Nada era óbvio naquela tarde translúcida. O instante parecia curvar-se sobre si, como se tentasse adiar o prosseguimento. Ele apareceu primeiro, olhos acesos, gesto célere, pensamento que saltava entre ideias com voracidade. Ela chegou depois, sem urgência, num compasso de quem escuta antes de mover-se.

Não se trataram com euforia. Nenhum alarde, nenhuma insígnia visível. Um acontecimento sutil, talvez imperceptível a olhos distraídos. Mas algo ali resistia à lógica; como se aquela breve troca estivesse inscrita num plano anterior à linguagem.

Sete. O número que os envolveu não pretendia marcar celebrações. Mantiveram-no intacto, sem torná-lo símbolo público; preferiram guardá-lo onde habitam os segredos. Casaram-se mais tarde, por vontade mútua, mas sem forçar coincidências. Evitaram a repetição da data porque compreendiam que algumas coisas não devem ser reproduzidas; apenas mantidas em vibração.

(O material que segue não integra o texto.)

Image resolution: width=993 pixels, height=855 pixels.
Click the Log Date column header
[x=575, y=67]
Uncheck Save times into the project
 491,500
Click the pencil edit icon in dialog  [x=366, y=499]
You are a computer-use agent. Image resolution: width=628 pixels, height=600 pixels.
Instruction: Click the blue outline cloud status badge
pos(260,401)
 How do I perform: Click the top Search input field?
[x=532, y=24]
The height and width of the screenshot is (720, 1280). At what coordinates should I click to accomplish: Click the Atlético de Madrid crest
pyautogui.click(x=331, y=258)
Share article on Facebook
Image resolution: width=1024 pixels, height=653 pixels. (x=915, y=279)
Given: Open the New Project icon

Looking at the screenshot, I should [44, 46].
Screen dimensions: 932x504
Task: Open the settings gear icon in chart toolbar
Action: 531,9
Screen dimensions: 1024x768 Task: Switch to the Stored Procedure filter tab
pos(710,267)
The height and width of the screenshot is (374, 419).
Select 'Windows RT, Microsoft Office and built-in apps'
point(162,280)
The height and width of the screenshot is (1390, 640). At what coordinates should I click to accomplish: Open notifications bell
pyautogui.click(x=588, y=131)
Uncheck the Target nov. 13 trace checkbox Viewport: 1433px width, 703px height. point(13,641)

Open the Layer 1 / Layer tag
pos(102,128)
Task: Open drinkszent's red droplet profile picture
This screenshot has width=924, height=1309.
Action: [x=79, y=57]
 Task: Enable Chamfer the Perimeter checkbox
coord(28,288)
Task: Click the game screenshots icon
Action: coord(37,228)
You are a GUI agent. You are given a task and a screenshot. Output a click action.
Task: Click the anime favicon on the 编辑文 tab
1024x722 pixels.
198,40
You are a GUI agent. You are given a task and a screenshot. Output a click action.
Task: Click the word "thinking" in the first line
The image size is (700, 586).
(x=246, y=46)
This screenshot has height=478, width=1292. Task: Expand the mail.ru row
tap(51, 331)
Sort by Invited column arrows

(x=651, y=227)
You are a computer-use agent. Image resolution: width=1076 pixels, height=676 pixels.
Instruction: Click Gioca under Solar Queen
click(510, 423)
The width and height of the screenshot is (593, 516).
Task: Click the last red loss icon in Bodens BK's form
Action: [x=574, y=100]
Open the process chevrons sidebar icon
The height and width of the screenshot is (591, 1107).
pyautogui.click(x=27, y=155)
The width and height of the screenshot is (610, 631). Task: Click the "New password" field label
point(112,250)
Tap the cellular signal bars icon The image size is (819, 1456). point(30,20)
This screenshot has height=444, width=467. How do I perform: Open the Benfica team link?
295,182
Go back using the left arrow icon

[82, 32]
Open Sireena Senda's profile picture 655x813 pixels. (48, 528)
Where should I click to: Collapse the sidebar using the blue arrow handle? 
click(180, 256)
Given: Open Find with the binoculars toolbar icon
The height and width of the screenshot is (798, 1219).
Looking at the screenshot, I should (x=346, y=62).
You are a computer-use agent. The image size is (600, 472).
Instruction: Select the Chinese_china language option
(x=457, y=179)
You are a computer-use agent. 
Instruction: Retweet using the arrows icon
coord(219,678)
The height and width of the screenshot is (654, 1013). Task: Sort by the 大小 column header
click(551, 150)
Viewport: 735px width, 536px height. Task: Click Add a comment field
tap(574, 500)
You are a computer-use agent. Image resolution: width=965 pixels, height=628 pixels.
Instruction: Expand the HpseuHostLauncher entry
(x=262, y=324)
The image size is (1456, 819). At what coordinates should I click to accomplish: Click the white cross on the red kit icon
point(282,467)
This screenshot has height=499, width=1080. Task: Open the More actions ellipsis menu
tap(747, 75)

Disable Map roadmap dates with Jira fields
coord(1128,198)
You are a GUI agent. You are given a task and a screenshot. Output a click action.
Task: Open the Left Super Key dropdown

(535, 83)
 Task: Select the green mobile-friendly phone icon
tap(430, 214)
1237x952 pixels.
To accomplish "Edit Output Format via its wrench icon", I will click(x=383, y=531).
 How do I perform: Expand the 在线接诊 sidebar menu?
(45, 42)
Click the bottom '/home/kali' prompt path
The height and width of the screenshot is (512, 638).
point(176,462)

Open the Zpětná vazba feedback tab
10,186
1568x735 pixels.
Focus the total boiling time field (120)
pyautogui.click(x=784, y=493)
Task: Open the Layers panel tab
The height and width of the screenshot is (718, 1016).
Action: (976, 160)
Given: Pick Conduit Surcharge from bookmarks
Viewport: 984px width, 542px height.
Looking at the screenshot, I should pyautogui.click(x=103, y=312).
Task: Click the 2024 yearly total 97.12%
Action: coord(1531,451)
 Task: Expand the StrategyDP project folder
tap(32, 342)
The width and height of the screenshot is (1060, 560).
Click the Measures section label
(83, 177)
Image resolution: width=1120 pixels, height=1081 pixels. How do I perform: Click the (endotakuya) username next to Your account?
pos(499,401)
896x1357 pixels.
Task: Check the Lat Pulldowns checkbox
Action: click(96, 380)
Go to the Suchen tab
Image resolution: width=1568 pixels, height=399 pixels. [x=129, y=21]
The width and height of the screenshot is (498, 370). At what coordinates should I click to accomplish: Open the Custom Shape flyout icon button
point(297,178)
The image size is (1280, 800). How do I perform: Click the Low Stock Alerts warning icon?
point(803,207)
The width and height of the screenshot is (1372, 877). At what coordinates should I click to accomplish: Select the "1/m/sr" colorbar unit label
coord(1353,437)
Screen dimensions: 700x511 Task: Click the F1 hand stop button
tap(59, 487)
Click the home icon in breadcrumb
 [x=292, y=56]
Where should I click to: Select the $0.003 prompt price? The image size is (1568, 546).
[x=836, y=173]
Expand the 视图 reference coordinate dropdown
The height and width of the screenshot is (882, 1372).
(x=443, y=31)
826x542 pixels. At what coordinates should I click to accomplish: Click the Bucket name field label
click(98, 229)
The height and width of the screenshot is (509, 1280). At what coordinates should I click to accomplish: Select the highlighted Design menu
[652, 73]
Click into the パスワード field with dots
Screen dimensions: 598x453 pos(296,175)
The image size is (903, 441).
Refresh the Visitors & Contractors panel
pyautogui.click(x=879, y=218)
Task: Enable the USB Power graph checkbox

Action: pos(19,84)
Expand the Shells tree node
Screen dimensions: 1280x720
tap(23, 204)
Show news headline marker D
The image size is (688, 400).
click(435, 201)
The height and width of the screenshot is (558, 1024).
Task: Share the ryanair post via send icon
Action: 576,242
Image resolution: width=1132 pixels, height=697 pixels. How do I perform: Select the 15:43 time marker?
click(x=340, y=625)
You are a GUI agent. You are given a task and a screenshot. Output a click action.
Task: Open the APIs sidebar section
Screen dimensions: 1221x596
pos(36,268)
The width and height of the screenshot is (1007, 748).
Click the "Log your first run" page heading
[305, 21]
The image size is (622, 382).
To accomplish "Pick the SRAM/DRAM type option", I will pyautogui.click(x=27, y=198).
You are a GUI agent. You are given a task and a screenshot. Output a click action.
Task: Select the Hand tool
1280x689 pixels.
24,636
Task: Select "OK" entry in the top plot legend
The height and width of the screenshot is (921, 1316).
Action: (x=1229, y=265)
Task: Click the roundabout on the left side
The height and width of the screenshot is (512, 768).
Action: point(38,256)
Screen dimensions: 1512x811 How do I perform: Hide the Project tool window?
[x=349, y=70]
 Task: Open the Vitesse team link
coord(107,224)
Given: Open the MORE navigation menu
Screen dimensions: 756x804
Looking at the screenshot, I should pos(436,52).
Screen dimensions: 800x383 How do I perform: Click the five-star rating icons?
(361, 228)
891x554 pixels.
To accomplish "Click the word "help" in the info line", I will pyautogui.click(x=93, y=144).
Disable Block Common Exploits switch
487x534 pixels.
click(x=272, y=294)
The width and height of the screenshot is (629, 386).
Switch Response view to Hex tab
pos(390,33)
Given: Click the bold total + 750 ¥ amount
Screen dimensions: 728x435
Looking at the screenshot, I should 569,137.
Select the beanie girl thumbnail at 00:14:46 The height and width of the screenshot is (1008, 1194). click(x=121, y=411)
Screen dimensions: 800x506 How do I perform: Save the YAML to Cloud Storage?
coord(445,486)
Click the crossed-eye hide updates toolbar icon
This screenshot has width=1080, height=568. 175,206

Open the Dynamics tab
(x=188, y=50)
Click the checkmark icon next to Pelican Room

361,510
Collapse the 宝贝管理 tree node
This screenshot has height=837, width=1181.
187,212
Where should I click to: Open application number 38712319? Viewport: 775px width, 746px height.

Conviveram com estranhamentos. Ela, densa. Ele, faísca. Havia desencontros de tempo, ritmo, desejo; e, no entanto, construíram um intervalo possível entre essas forças. Não buscaram conciliação total. Souberam que certos afetos não se organizam por semelhança, mas por fricção respeitosa.

Ela oferecia pausa; ele devolvia presença. Nenhum deles pediu ao outro que abdicasse de si. Encontraram um modo de coexistência feito de gestos mínimos, pausas significativas, olhares que sustentavam silêncio sem inquietação. Amar, para eles, não era absorver; era permitir.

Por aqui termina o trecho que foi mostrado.